Write out the following listing's lines from the one with "[Γ.Σ.Α: Αφιλόξενη κι" to the one with "Cookie settings (278, 2534)", exactly, with both included and no others.

### Supplied entries
__________________________________________________

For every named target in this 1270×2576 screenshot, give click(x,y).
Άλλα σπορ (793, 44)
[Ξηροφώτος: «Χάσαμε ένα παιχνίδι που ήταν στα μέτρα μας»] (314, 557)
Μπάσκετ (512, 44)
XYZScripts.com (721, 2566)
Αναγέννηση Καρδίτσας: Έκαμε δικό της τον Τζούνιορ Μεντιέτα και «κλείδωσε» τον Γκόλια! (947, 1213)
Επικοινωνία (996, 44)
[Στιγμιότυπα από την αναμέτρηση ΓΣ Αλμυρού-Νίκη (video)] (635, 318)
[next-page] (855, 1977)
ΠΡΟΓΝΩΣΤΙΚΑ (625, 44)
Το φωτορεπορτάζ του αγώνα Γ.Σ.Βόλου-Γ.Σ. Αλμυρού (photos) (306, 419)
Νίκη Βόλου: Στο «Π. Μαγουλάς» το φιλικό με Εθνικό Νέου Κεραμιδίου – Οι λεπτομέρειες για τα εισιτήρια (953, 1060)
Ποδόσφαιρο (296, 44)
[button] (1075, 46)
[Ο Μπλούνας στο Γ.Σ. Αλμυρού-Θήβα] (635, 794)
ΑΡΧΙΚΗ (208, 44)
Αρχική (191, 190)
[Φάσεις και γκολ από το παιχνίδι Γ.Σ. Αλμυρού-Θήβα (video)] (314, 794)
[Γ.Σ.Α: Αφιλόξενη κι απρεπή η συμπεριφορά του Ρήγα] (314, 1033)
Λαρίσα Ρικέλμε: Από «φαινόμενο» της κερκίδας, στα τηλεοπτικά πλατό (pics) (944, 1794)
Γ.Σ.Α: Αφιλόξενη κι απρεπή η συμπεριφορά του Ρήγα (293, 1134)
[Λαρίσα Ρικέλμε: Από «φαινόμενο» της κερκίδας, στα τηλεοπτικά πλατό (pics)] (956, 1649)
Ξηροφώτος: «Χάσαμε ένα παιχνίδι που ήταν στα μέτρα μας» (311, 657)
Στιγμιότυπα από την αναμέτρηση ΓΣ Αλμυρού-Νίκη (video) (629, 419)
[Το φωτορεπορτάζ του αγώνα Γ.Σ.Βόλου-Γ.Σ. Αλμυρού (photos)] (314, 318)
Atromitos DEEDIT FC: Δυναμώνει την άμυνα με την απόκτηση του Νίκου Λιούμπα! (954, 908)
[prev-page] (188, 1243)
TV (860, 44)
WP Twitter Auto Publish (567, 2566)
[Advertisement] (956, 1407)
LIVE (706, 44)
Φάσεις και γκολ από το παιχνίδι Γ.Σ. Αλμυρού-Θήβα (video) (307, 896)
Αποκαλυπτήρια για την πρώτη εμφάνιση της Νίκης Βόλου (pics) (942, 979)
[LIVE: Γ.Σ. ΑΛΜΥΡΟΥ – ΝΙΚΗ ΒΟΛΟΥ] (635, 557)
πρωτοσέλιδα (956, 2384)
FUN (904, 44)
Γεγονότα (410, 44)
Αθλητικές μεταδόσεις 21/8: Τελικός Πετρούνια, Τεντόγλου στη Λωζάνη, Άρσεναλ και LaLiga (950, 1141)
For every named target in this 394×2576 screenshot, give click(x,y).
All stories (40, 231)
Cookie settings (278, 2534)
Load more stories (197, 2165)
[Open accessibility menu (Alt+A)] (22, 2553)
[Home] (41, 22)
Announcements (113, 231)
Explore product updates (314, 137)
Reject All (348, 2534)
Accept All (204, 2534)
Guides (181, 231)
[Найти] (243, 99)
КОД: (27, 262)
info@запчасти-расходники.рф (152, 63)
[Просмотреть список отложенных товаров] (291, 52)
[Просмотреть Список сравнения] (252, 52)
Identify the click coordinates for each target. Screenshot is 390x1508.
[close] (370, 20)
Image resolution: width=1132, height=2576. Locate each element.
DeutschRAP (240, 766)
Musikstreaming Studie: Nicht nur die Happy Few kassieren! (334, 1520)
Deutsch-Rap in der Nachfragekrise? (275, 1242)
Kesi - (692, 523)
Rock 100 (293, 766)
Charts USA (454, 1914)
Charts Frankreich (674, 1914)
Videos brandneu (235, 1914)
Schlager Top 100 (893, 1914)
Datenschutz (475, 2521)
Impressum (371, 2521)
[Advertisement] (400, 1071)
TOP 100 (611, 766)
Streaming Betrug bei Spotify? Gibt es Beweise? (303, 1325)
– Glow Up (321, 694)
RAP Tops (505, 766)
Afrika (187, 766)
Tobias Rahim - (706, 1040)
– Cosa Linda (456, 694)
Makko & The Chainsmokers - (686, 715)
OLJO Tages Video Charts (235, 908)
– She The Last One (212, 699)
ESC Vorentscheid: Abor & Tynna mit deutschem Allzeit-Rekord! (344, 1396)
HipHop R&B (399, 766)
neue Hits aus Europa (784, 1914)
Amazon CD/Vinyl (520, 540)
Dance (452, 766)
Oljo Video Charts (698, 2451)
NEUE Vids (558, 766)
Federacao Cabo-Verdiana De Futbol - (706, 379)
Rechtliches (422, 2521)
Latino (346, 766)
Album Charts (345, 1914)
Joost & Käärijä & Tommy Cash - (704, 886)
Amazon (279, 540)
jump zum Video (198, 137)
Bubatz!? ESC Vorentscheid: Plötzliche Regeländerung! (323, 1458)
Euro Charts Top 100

__________________________________________________

### Solution to this problem
[Γ.Σ.Α: Αφιλόξενη κι απρεπή η συμπεριφορά του Ρήγα] (314, 1033)
Λαρίσα Ρικέλμε: Από «φαινόμενο» της κερκίδας, στα τηλεοπτικά πλατό (pics) (944, 1794)
Γ.Σ.Α: Αφιλόξενη κι απρεπή η συμπεριφορά του Ρήγα (293, 1134)
[Λαρίσα Ρικέλμε: Από «φαινόμενο» της κερκίδας, στα τηλεοπτικά πλατό (pics)] (956, 1649)
Ξηροφώτος: «Χάσαμε ένα παιχνίδι που ήταν στα μέτρα μας» (311, 657)
Στιγμιότυπα από την αναμέτρηση ΓΣ Αλμυρού-Νίκη (video) (629, 419)
[Το φωτορεπορτάζ του αγώνα Γ.Σ.Βόλου-Γ.Σ. Αλμυρού (photos)] (314, 318)
Atromitos DEEDIT FC: Δυναμώνει την άμυνα με την απόκτηση του Νίκου Λιούμπα! (954, 908)
[prev-page] (188, 1243)
TV (860, 44)
WP Twitter Auto Publish (567, 2566)
[Advertisement] (956, 1407)
LIVE (706, 44)
Φάσεις και γκολ από το παιχνίδι Γ.Σ. Αλμυρού-Θήβα (video) (307, 896)
Αποκαλυπτήρια για την πρώτη εμφάνιση της Νίκης Βόλου (pics) (942, 979)
[LIVE: Γ.Σ. ΑΛΜΥΡΟΥ – ΝΙΚΗ ΒΟΛΟΥ] (635, 557)
πρωτοσέλιδα (956, 2384)
FUN (904, 44)
Γεγονότα (410, 44)
Αθλητικές μεταδόσεις 21/8: Τελικός Πετρούνια, Τεντόγλου στη Λωζάνη, Άρσεναλ και LaLiga (950, 1141)
For every named target in this 394×2576 screenshot, give click(x,y).
All stories (40, 231)
Cookie settings (278, 2534)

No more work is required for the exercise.